If you find our work useful, please cite the following paper:

```
@article{yuan2025cad,
  title={CAD-Editor: A Locate-then-Infill Framework with Automated Training Data Synthesis for Text-Based CAD Editing},
  author={Yuan, Yu and Sun, Shizhao and Liu, Qi and Bian, Jiang},
  journal={Forty-Second International Conference on Machine Learning},
  year={2025}
}
```

## Acknowledgements

We would like to thank and acknowledge referenced codes from [hnc-cad](https://github.com/samxuxiang/hnc-cad), [SkexGen](https://github.com/samxuxiang/SkexGen) and [StyleGAN-nada](https://github.com/rinongal/StyleGAN-nada).


## Contributing

This project welcomes contributions and suggestions.  Most contributions require you to agree to a
Contributor License Agreement (CLA) declaring that you have the right to, and actually do, grant us
the rights to use your contribution. For details, visit https://cla.opensource.microsoft.com.

When you submit a pull request, a CLA bot will automatically determine whether you need to provide
a CLA and decorate the PR appropriately (e.g., status check, comment). Simply follow the instructions
provided by the bot. You will only need to do this once across all repos using our CLA.

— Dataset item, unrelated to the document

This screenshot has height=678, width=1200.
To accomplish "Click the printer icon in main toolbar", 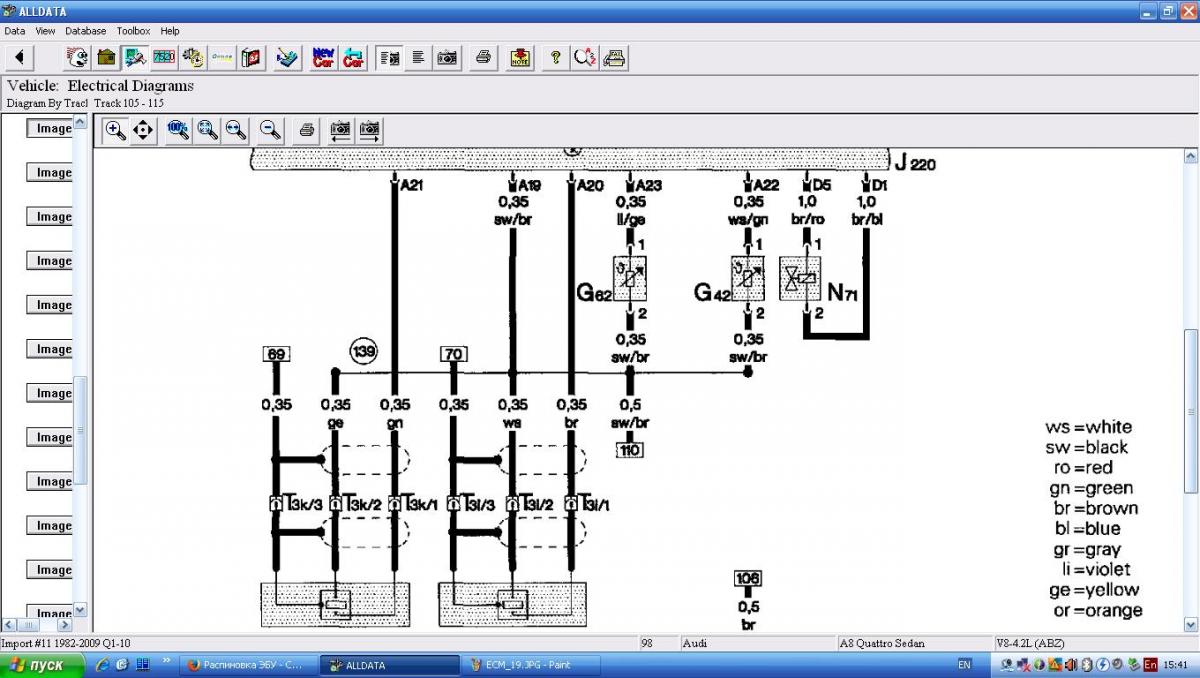I will coord(483,57).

This project has adopted the [Microsoft Open Source Code of Conduct](https://opensource.microsoft.com/codeofconduct/).
For more information see the [Code of Conduct FAQ](https://opensource.microsoft.com/codeofconduct/faq/) or
contact [opencode@microsoft.com](mailto:opencode@microsoft.com) with any additional questions or comments.

## Trademarks

This project may contain trademarks or logos for projects, products, or services. Authorized use of Microsoft 
trademarks or logos is subject to and must follow 
[Microsoft's Trademark & Brand Guidelines](https://www.microsoft.com/en-us/legal/intellectualproperty/trademarks/usage/general).
Use of Microsoft trademarks or logos in modified versions of this project must not cause confusion or imply Microsoft sponsorship.
Any use of third-party trademarks or logos are subject to those third-party's policies.